A second line of research considers the epidemiologic characteristics of the pathogens that terrorists might use. Figure 2, for instance, illustrates the difference between an attack in which many people are exposed at the same time and one in which the contagious agent might cause large numbers of cases in multiple generations. Example A illustrates what might be found if 90 people were exposed to a noncontagious agent such as anthrax, and symptoms first appeared an average of 8 days after exposure. Example B illustrates the impact of a smaller number of people (24) exposed to a contagious agent such as smallpox with an average incubation period of 10 days. Two waves of cases appear, the second three times larger and 10 days after the first. The challenge— and the promise—of syndromic surveillance is to detect the outbreak and intervene by day 2 or 3. But the public health benefits of an early warning depend on the pathogen. In example A, everyone would already have been exposed by the time that the attack was detected; the benefits would depend on the ability of health officials to quickly identify and treat those exposed and on the effect of such treatment. On the other hand, if the agent were contagious, as in example B, intervention even at day 10 could prevent some or all of the second generation of cases.
The solid line represents when 90 people exposed to a noninfectious pathogen such as anthrax would develop symptoms. The broken line represents two generations of an infectious pathogen with a generation time of 10 days, such as smallpox. Twenty-four individuals are exposed in the first wave, resulting in 72 cases in the second wave.
The retrospective analysis of known natural outbreaks represents a third approach to evaluation. One such study involved four leading research teams and compared the sensitivity, false-positive rate, and timeliness of their detection algorithms in two steps. First, an outbreak detection team identified actual natural disease outbreaks— eight involving respiratory illness and seven involving gastrointestinal illness—in data from five metropolitan areas over a 23-month period but did not reveal them to the research teams. Second, each research team applied its own detection algorithms to the same data, to determine whether and how quickly each event could be detected. When the detection threshold was set so that the system generated false alarms every 2 to 6 weeks, each research team’s best algorithms were able to detect all of the respiratory outbreaks. For two of the four teams, detection typically occurred on the first day that the outbreak detection team determined as the start of the outbreak; for the other two teams, detection occurred approximately three days later. For gastrointestinal illness, the teams typically were able to detect six of seven outbreaks by one to three days after onset. If the threshold were raised to make false alarms less frequent, however, sensitivity and timeliness would suffer.

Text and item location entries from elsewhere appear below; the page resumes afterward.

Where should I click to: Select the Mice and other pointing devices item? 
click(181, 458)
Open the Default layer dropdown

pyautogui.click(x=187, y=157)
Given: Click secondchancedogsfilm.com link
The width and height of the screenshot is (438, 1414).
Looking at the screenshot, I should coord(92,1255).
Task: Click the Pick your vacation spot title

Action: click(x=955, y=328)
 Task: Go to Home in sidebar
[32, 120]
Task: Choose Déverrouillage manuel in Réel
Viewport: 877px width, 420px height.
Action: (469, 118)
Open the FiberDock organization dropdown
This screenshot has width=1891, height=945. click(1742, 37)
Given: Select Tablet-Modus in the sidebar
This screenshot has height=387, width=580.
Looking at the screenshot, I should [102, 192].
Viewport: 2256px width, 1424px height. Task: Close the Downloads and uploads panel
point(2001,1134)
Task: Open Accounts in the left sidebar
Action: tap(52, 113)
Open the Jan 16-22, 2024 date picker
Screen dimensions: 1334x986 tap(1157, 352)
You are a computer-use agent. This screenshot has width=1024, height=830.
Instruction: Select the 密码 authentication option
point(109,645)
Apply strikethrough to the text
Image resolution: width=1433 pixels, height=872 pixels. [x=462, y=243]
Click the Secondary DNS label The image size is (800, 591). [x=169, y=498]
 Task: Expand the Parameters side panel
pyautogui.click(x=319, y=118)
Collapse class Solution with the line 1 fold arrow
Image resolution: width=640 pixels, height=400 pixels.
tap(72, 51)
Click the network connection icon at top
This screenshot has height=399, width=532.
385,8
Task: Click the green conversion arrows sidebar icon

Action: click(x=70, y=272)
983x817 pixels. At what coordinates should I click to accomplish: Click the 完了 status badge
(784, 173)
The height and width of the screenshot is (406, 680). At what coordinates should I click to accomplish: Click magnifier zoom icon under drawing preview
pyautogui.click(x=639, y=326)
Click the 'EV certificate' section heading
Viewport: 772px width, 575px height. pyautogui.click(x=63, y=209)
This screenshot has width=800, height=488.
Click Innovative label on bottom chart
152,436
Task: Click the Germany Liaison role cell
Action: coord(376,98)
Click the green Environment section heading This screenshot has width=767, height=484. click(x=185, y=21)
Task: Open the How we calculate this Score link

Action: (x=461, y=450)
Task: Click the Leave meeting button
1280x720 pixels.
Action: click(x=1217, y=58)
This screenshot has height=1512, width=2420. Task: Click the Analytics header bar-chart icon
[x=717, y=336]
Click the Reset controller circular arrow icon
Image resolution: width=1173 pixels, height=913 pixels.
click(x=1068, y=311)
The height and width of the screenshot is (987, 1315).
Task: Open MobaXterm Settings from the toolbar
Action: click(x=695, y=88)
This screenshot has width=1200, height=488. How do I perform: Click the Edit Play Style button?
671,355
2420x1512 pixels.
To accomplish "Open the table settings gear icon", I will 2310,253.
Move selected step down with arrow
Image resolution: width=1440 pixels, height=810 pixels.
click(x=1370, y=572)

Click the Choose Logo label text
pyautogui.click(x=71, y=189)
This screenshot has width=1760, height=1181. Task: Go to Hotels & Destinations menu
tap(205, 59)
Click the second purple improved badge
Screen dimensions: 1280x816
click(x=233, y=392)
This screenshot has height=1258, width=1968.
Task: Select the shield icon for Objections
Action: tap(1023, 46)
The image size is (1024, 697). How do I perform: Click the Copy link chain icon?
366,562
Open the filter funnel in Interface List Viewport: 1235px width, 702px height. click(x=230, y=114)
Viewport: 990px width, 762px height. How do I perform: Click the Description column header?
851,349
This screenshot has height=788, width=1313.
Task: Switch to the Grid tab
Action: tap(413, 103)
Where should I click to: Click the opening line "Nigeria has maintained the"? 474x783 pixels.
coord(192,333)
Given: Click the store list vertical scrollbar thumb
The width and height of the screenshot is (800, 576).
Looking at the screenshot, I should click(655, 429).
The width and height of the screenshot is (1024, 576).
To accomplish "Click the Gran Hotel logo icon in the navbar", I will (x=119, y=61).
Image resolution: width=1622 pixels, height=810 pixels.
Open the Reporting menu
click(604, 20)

A fourth approach to evaluation studies relies on statistical or Monte Carlo simulations. Researchers “spike” a data stream with a known signal, run detection algorithms as if the data were real, and record whether the signal was detected, and if so, when. They then repeat this process multiple times to estimate how the sensitivity—the probability of detection, the false-positive rate, and timeliness—depends on the size, nature, and timing of the signal and other characteristics.
One simple example of this approach used flu-symptom data from a typical urban hospital, to which a hypothetical number of extra cases spread over a number of days was added to mimic the pattern of a potential bioterror attack. The results indicate the size and speed that outbreaks must attain before they are detectable. These results are sobering: Even with an excess of nine cases over two days (the first two days of the “fast” outbreak), three times the daily average, there was only about a 50 percent chance that the alarm would go off. When 18 cases were spread over nine days, chances were still no better than 50/50 that the alarm would sound by the ninth day. Moreover, this finding holds true only outside of the winter flu season. In the winter, the detection threshold must be set high so that the flu itself does not sound an alarm, but a terrorist attack that appeared with flulike symptoms would be harder to detect.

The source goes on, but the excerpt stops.